Based on the models, effect of litter removal was selected for δ13C, δ15N of Collembola species and δ15N of Acari suborders and Collembola. δ15N of organic layers were slightly different between manipulated plots and control plots, although the effects were not consistent between the sample types: δ15N of litter layer was increased, while δ15N of humus was decreased by litter removal. Collembola species living in the deeper organic layer showed in higher δ13C and δ15N than surface-living species, as shown in previous studies. Gamasida in the manipulated plot showed on average 1.7‰ higher δ15N values than those from control plot. These results indicate that predators approached to prey in deeper organic layers.

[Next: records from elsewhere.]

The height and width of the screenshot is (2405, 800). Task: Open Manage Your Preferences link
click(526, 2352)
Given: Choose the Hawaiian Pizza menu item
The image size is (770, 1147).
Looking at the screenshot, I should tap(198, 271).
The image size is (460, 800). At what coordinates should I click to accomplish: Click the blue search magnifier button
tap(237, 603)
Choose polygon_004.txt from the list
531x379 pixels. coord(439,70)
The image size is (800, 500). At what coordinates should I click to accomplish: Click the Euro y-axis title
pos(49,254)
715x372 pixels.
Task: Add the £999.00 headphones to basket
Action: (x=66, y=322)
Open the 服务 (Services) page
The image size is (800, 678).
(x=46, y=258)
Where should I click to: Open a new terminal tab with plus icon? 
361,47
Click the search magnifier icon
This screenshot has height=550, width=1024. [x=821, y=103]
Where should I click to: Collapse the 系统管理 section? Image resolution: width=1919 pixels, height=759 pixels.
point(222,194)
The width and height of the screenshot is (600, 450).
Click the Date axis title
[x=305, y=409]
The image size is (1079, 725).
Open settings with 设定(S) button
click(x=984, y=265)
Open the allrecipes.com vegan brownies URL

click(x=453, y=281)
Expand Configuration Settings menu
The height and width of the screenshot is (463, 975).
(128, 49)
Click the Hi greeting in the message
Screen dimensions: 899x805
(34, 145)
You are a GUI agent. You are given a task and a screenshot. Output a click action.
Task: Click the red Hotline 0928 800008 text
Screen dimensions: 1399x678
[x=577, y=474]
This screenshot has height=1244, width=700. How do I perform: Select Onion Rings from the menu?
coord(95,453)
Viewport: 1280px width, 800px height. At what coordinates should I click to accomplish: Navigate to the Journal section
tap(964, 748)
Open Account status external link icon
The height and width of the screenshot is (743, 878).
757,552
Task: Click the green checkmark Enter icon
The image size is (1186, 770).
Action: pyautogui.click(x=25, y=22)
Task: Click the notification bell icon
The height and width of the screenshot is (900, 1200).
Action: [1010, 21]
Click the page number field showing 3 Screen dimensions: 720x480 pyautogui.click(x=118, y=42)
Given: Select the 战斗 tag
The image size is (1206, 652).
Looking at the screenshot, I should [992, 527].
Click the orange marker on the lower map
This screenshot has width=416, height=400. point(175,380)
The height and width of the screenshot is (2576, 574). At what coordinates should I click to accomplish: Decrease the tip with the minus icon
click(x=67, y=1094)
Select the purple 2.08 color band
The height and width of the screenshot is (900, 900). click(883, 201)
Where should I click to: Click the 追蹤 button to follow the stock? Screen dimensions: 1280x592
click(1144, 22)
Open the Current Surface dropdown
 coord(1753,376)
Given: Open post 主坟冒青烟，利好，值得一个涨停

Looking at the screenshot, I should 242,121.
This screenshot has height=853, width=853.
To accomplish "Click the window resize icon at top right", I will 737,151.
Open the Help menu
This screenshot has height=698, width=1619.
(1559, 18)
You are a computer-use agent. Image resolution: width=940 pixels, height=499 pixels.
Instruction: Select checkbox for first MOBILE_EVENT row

Collembola species sampled in manipulated plot showed up to 0.5‰ lower δ13C values and up to 0.7‰ higher δ15N values than controlled plot. A surface-dwelling Collembola (Tomocerus varius) showed predominantly different isotope δ13C and δ15N values between treatments, which suggested shift to phytophagy of the species. On the other hand, litter removal little affected the isotope values of Collembola as a whole. Based on the effect of litter removal on δ13C of some Collembola species, phytophagous-oriented diet shift was suggested. On the other hand, no-effects of δ13C and δ15N values might be explained by compensatory change of species composition of collembola against the diet shift of some species (i.e., decrease of surface-dwelling species, which had low δ13C and δ15N values).